The Court of Appeal so held when allowing an appeal by the tenant, Samuel Edwards, against an order by Judge May QC that the landlord, Baladas Kumarasamy, was not liable under an extended covenant implied by section 11(1A) of the 1985 Act into the assured shorthold tenancy between the parties for a knee injury suffered by the tenant from tripping over an uneven paving stone in the pathway which provided access to the block of flats.

Section 11 of the Landlord and Tenant Act 1985 provides, so far as is material:

“(1) In a lease to which this section applies … there is implied a covenant by the lessor— (a) to keep in repair the structure and exterior of the dwelling house (including drains, gutters and external pipes) …

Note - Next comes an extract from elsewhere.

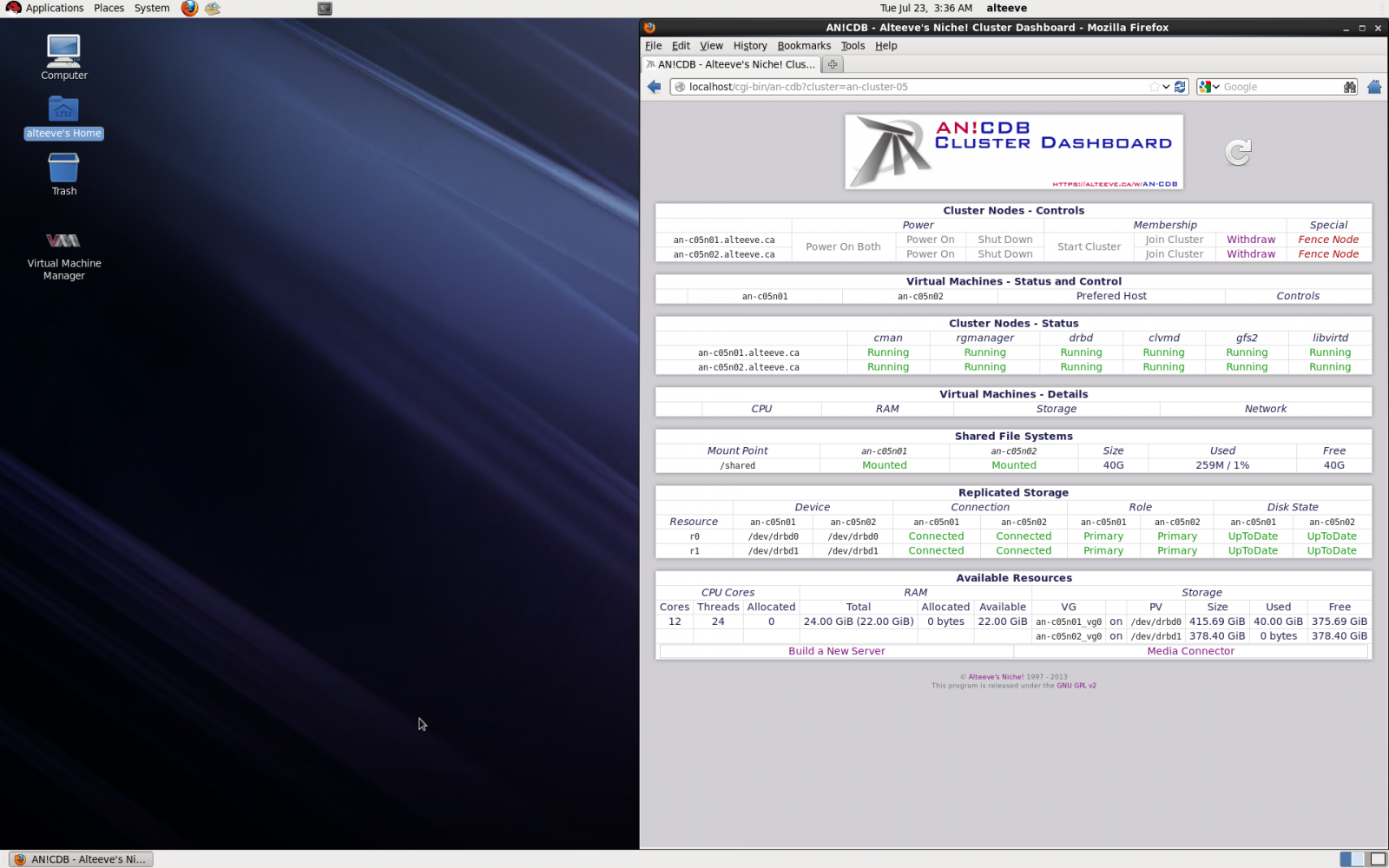
Task: Open the terminal launcher in top panel
Action: click(x=325, y=9)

“(1A) If a lease to which this section applies is a lease of a dwelling house which forms part only of a building, then, subject to subsection (1B), the covenant implied by subsection (1) shall have effect as if— (a) the reference in paragraph (a) of that subsection to the dwelling-house included a reference to any part of the building in which the lessor has an estate or interest …

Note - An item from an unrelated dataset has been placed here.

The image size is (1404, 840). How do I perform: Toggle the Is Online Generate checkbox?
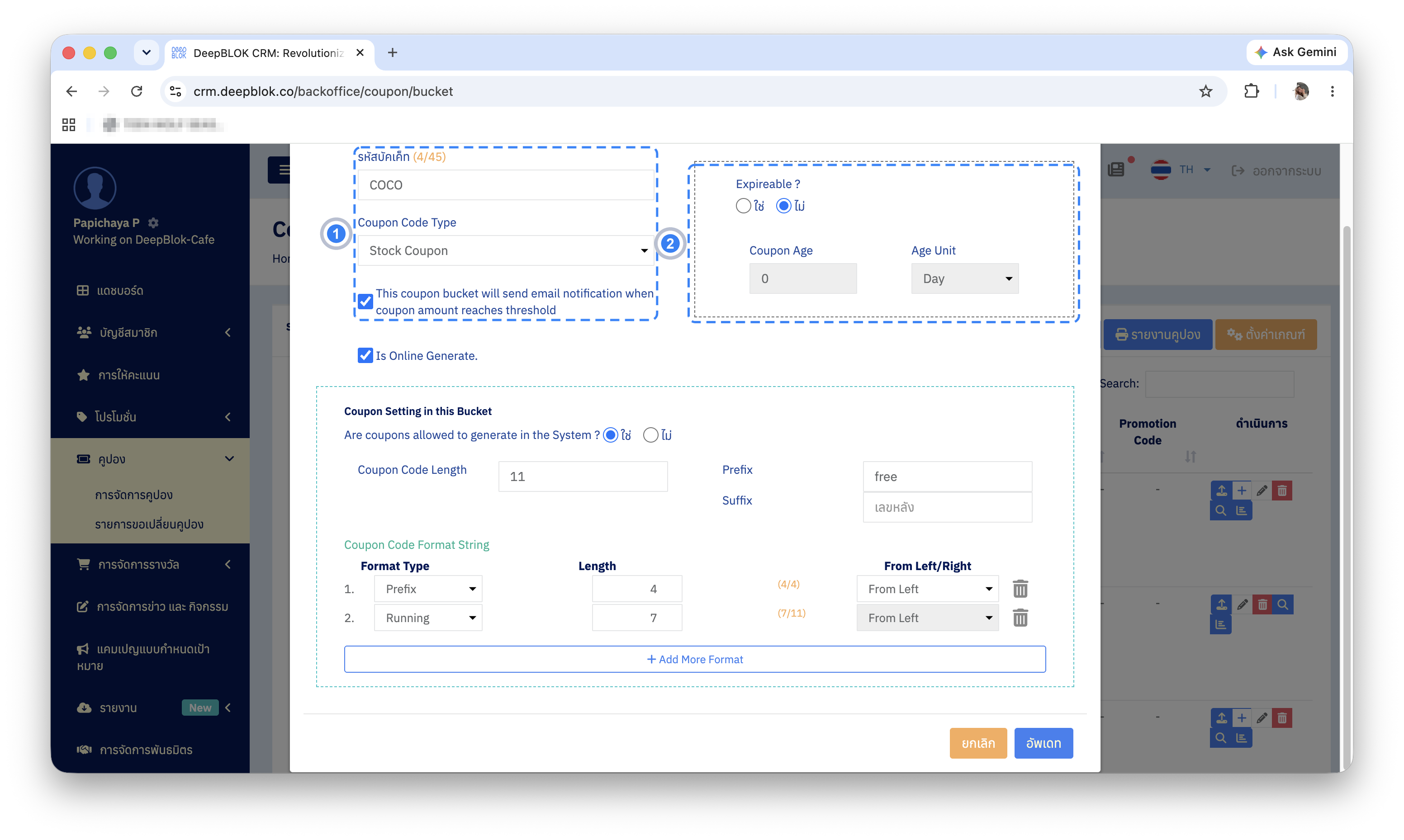[x=365, y=355]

“(1B) Nothing in subsection (1A) shall be construed as requiring the lessor to carry out any works or repairs unless the disrepair (or failure to maintain in working order) is such as to affect the lessee’s enjoyment of the dwelling house or of any common parts, as defined in section 60(1) of the Landlord and Tenant Act 1987, which the lessee, as such, is entitled to use.”

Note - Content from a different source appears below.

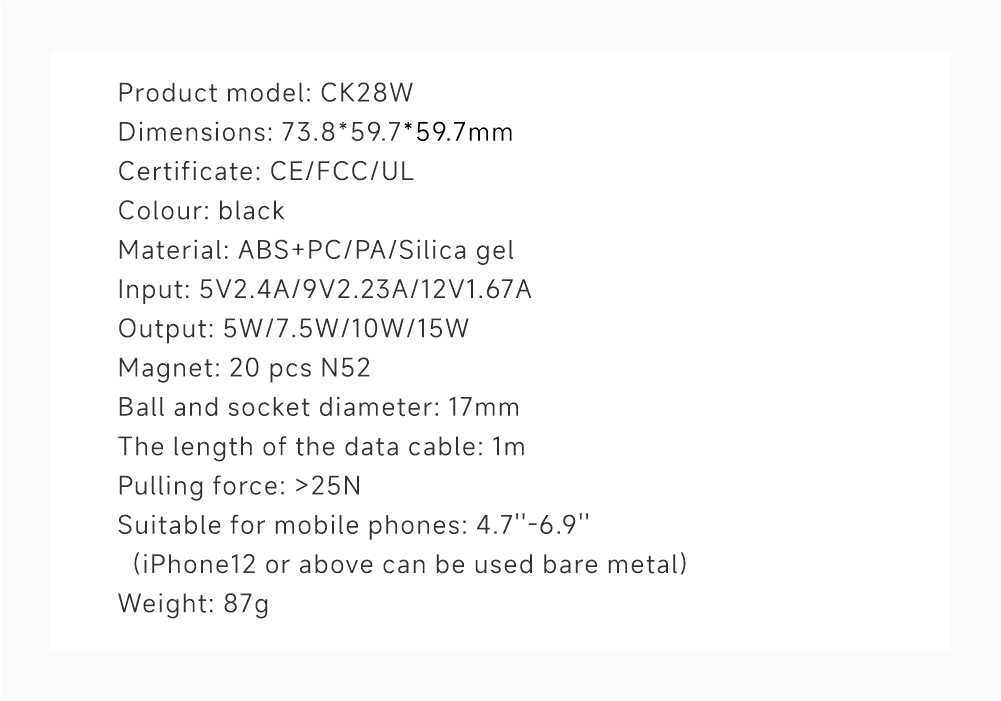Click the Certificate CE/FCC/UL line
The height and width of the screenshot is (701, 1001).
point(266,171)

LEWISON LJ said it was important to note that section 11 of the Act concerning repair obligations worked by implying a covenant into a tenancy agreement i e a compulsory contract term. If read in the modified way that section 11(1A) required, the covenant provided in the tenancy provided that there was a covenant by the landlord to keep in repair the structure and exterior of a dwelling and the structure and exterior of any part of the building in which the landlord had an estate or interest. The pathway could properly be described as the exterior of the front hall of the block. Therefore, the extended covenant applied in principle to the tenancy between the parties. As to whether the landlord’s liability was conditional on notice having been given or whether liability arose as soon as the disrepair existed, Lewison LJ said it was striking that Parliament had not included any requirement of notice in section 11. The landlord said that liability under the extended covenant only applied where the disrepair affected the tenant’s enjoyment of the dwelling or common parts. It was ultimately common ground that that test was to be objectively applied. The landlord also said that in practice the tenant was likely to be the first person to become aware of the existence of defects falling within the landlord’s obligation so as to affect the tenant’s enjoyment of the dwelling or common parts pursuant to section 11(1B) of the Act and that it would be right to interpret the covenant as requiring the giving of notice before the landlord’s liability arose. His Lordship, although recognising that to be a pragmatic way of limiting a landlord’s liability, could not find the landlord’s interpretation in the wording of section 11(1A). Necessity rather than mere reasonableness was the touchstone when in the territory of implied terms. Accordingly, the appeal would be allowed.

SIR TERENCE ETHERTON C and CHRISTOPHER CLARKE LJ agreed.

Anthony O’Toole (instructed by Oliver & Co, Chester ) for the lessee; Joshua Swirsky (instructed by MacLeod James & Goonting ) for the lessor.